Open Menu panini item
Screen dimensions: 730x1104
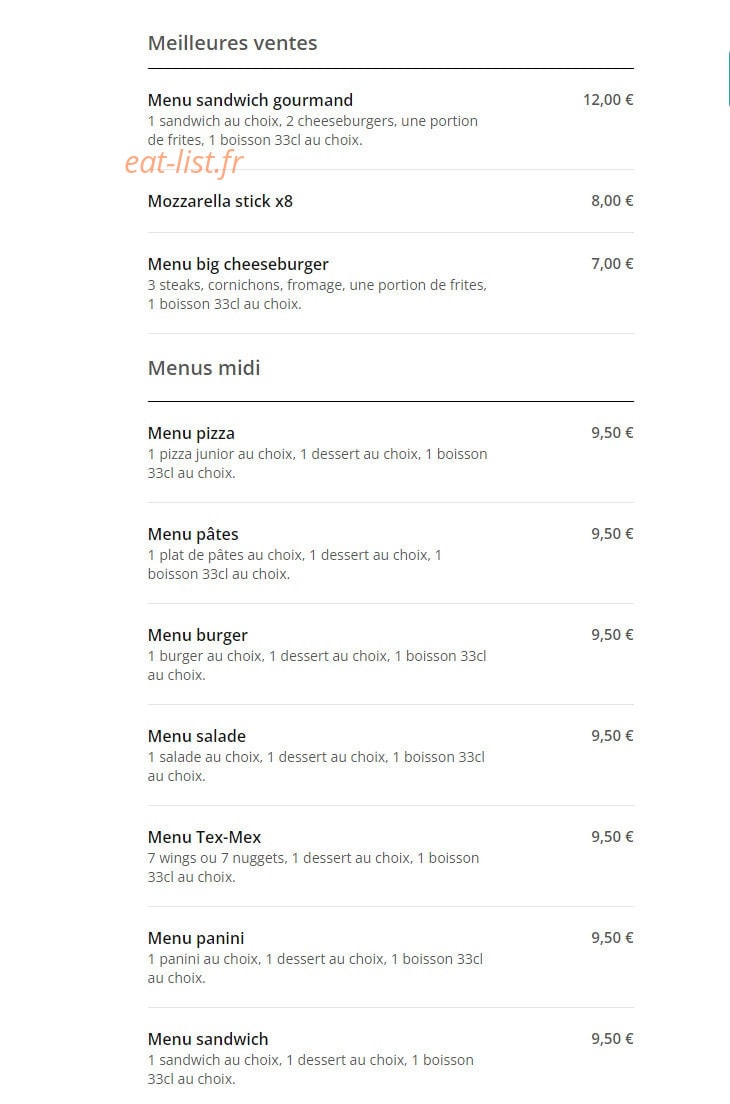pyautogui.click(x=391, y=958)
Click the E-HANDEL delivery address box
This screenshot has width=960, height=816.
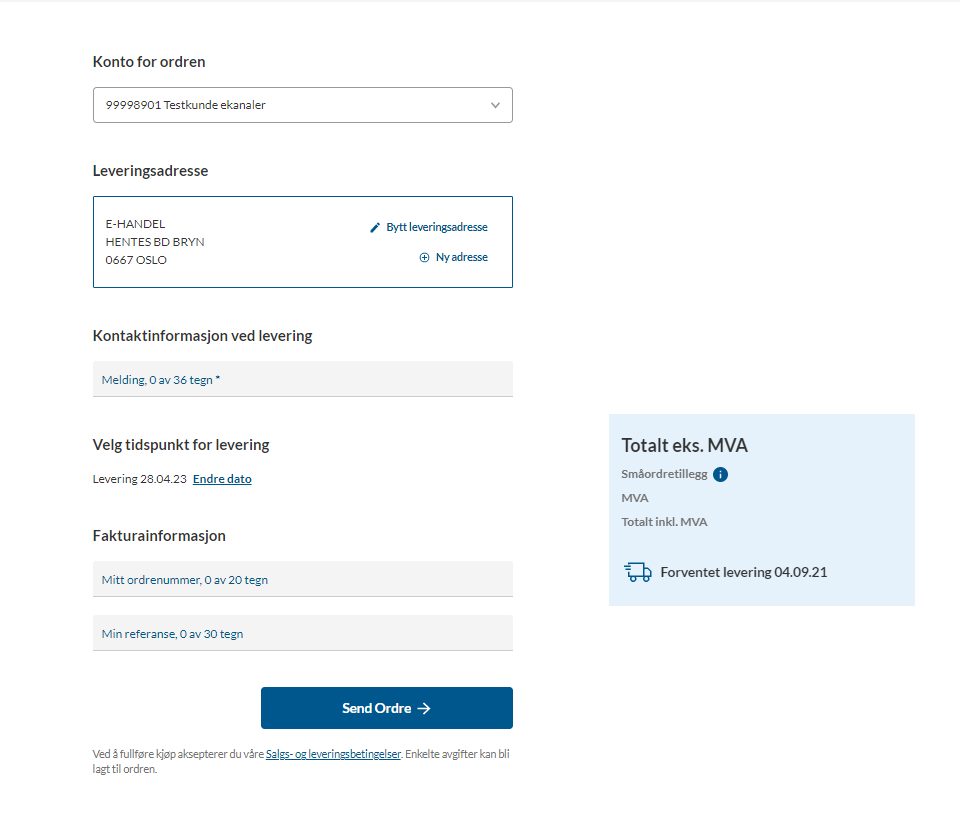(x=302, y=242)
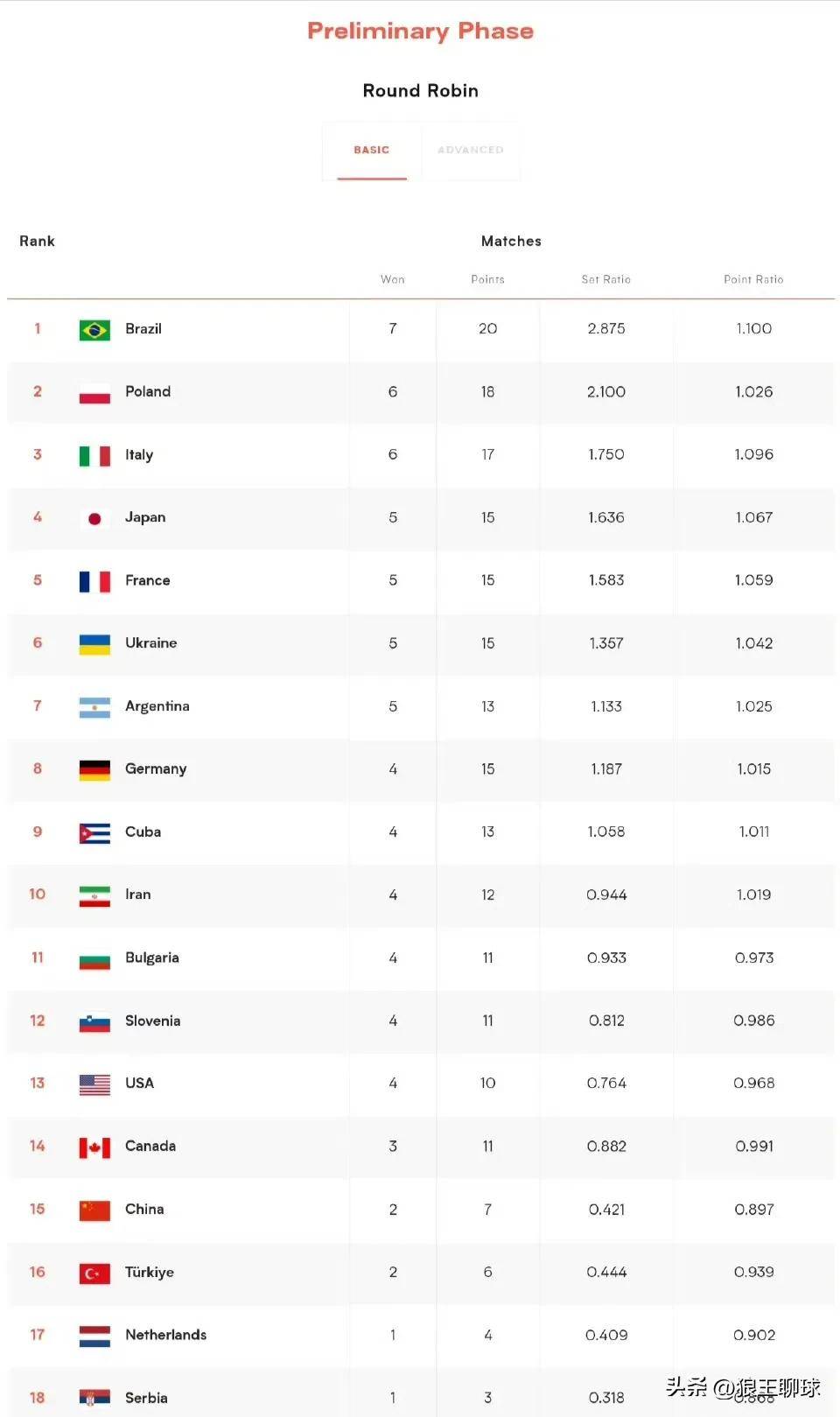Switch to the ADVANCED tab
The image size is (840, 1417).
coord(471,151)
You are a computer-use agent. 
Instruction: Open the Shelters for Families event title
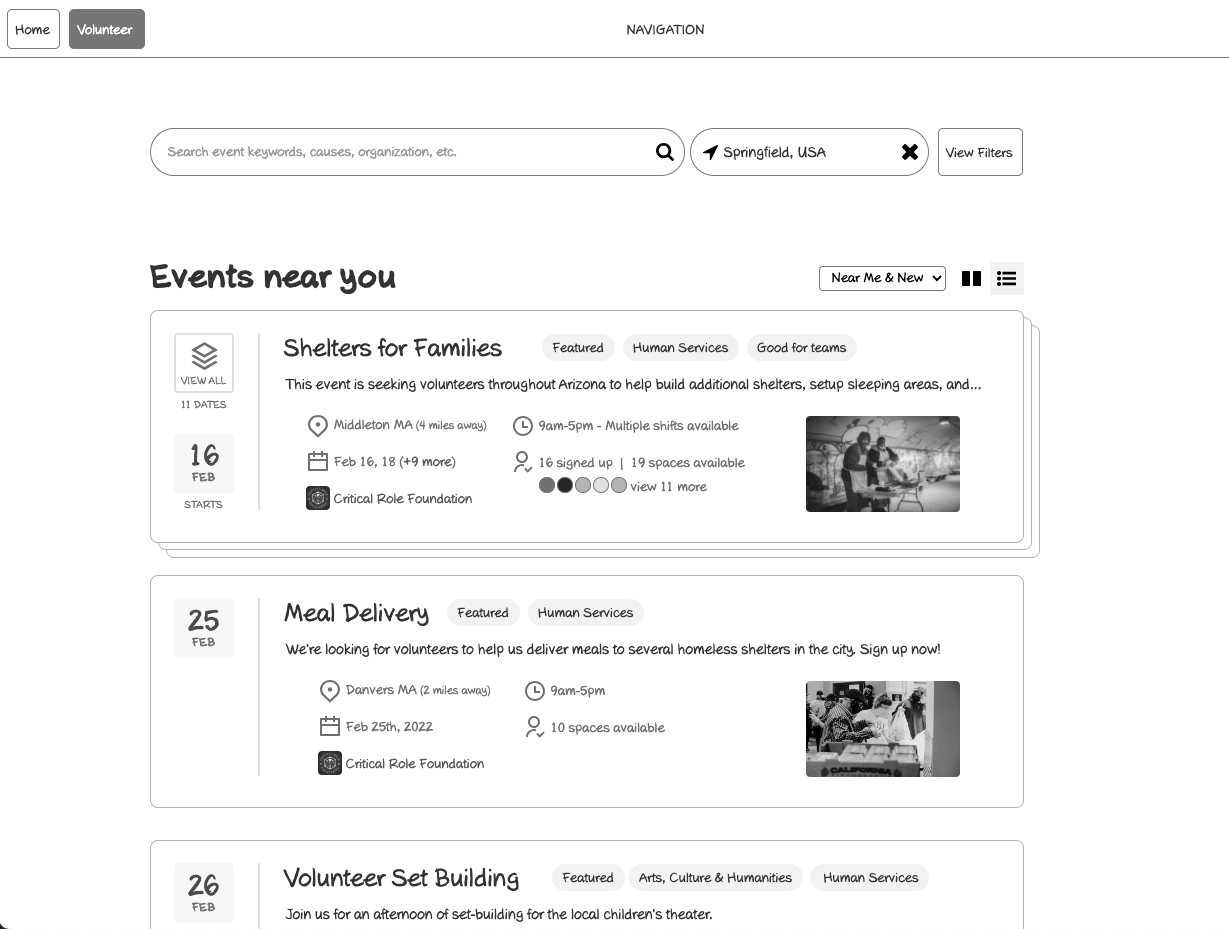(392, 348)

·····

- [Requirement]
Repeat all of the material above exactly, leaving out pictures.

- [Your solution]
Open Menu panini item
Screen dimensions: 730x1104
pyautogui.click(x=391, y=958)
Click the E-HANDEL delivery address box
This screenshot has width=960, height=816.
(x=302, y=242)
Switch to the ADVANCED tab
The image size is (840, 1417).
coord(471,151)
You are a computer-use agent. 
Instruction: Open the Shelters for Families event title
(392, 348)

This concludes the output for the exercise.